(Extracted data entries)
=-=-=
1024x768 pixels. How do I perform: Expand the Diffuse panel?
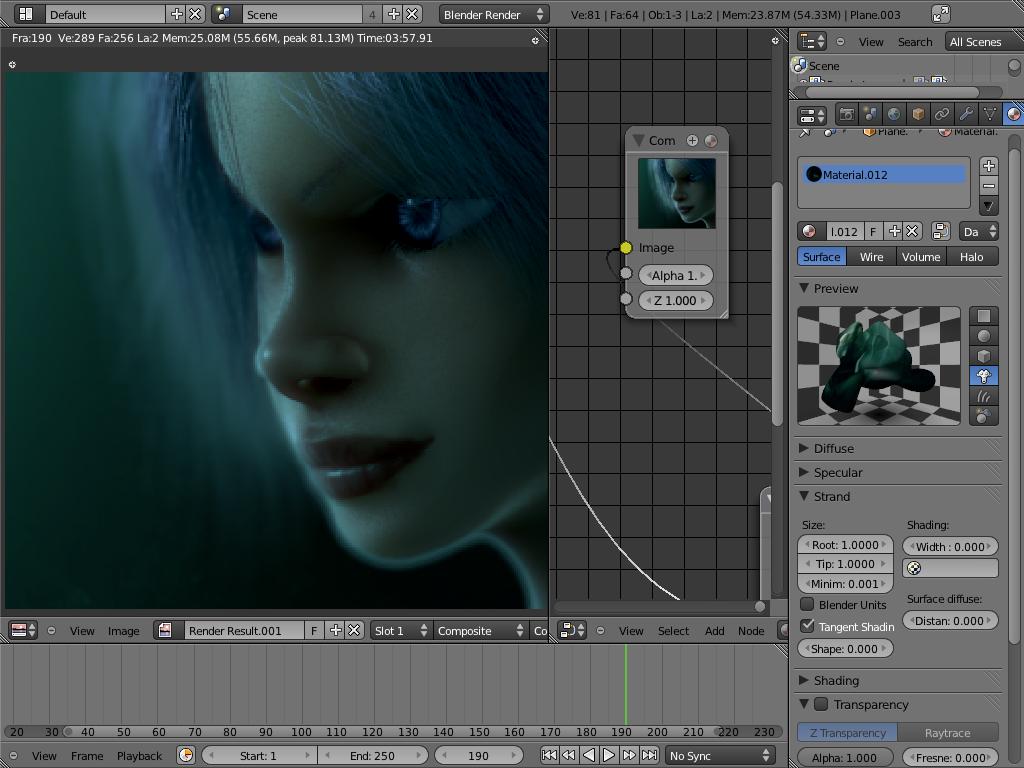point(833,449)
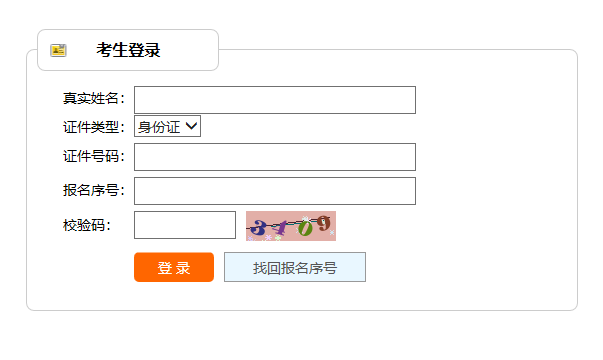Click the chevron arrow next to 身份证

coord(191,126)
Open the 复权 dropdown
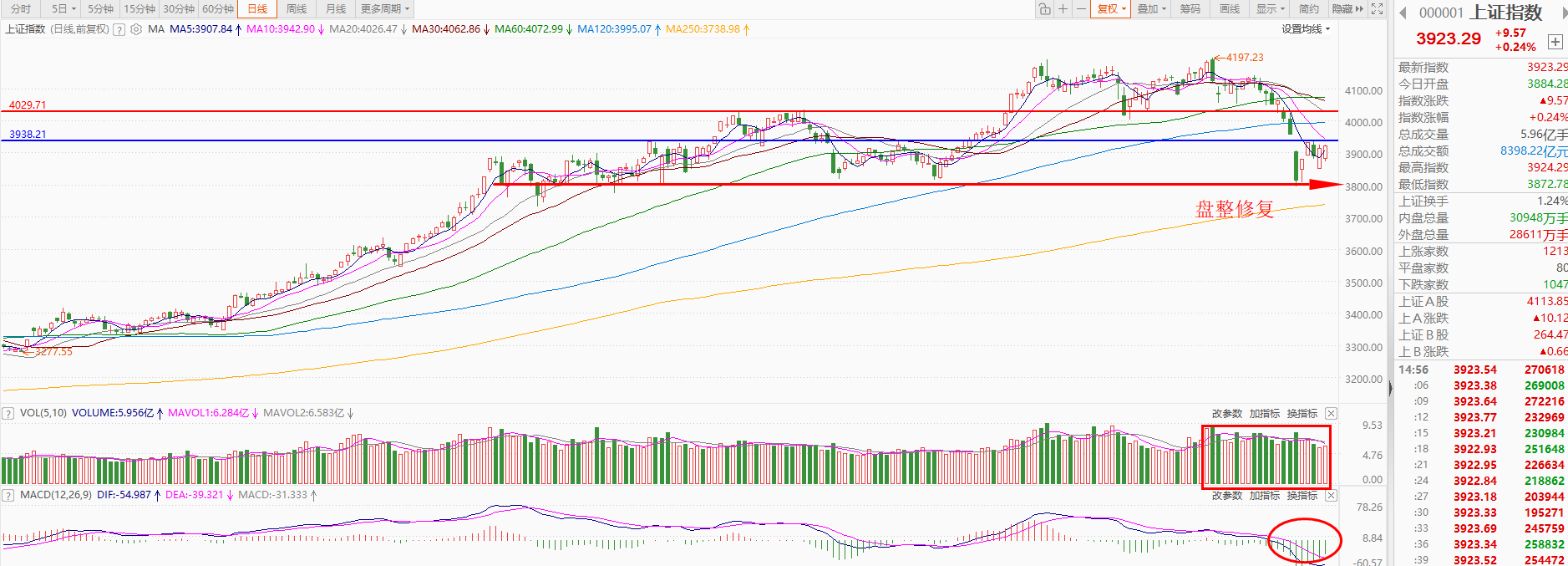 [1111, 9]

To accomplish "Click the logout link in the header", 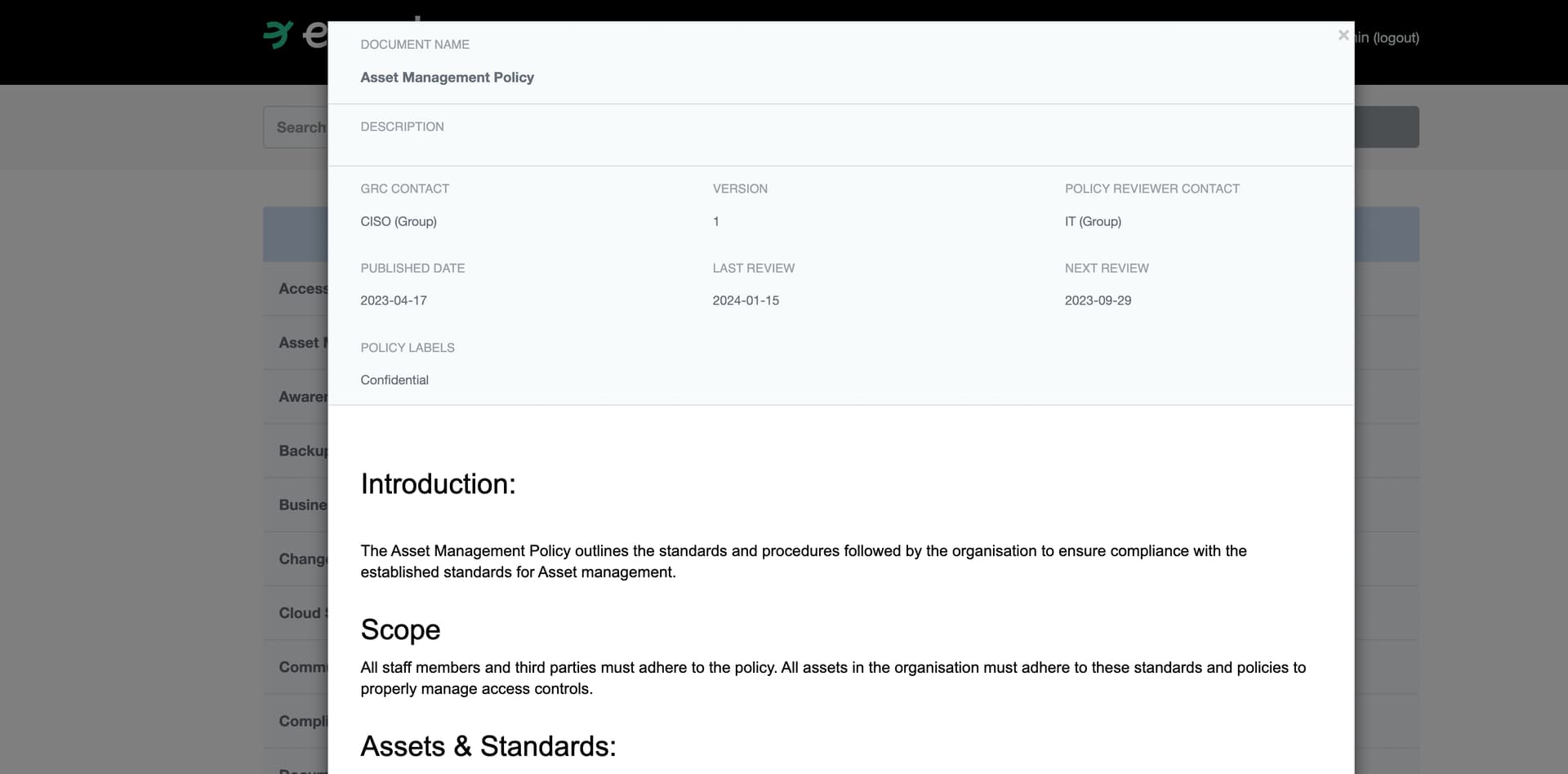I will (1396, 38).
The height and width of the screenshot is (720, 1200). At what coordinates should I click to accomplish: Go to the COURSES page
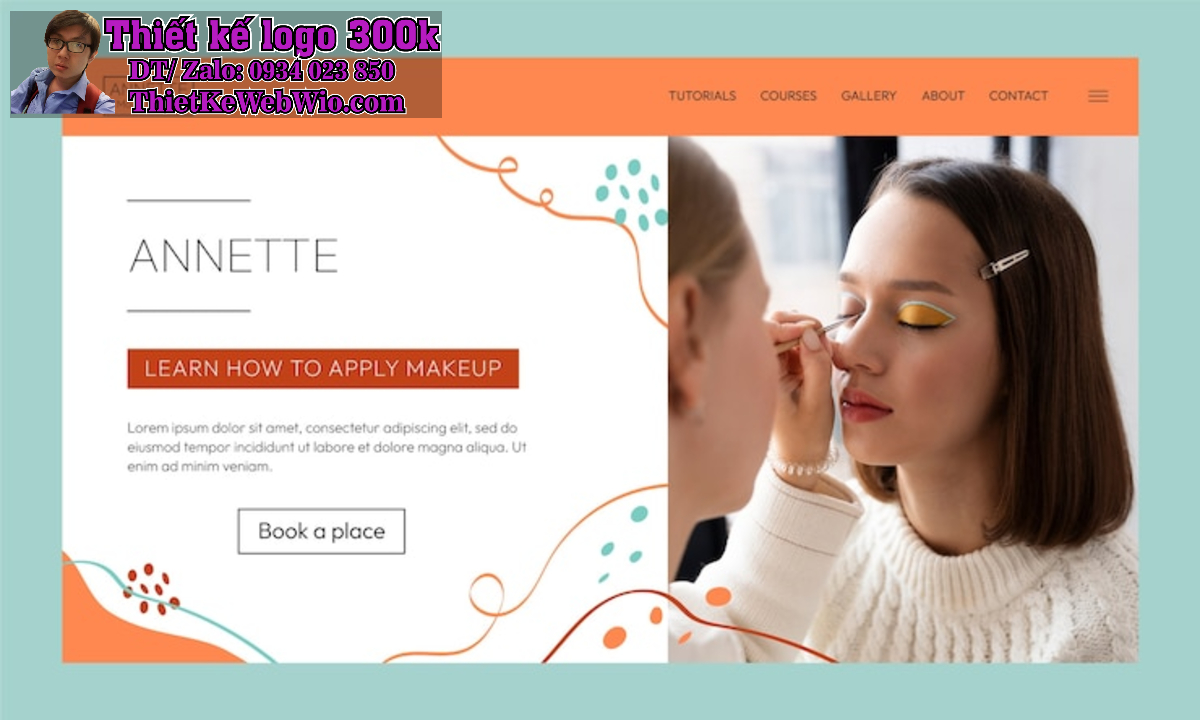[x=788, y=96]
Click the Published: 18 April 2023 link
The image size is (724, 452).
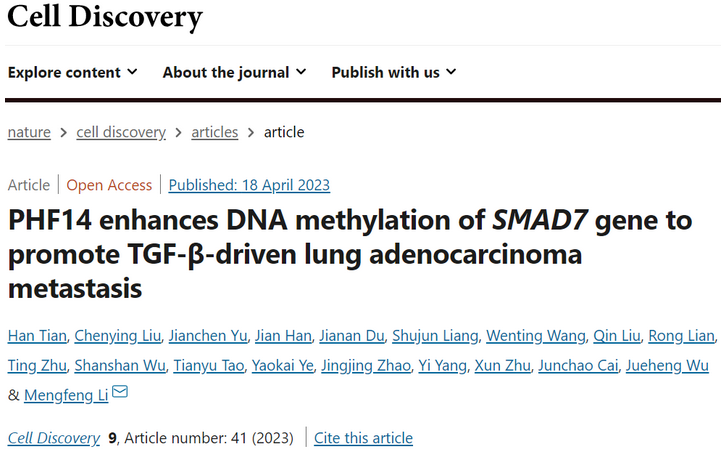(x=249, y=185)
=-=-=
■ EXERCISE DESCRIPTION ■
Leave the pictures out. Transcribe exactly the lines from the one with "Click the Published: 18 April 2023 link" through the end of the records.

■ ANSWER BOX ■
Click the Published: 18 April 2023 link
The image size is (724, 452).
(x=249, y=185)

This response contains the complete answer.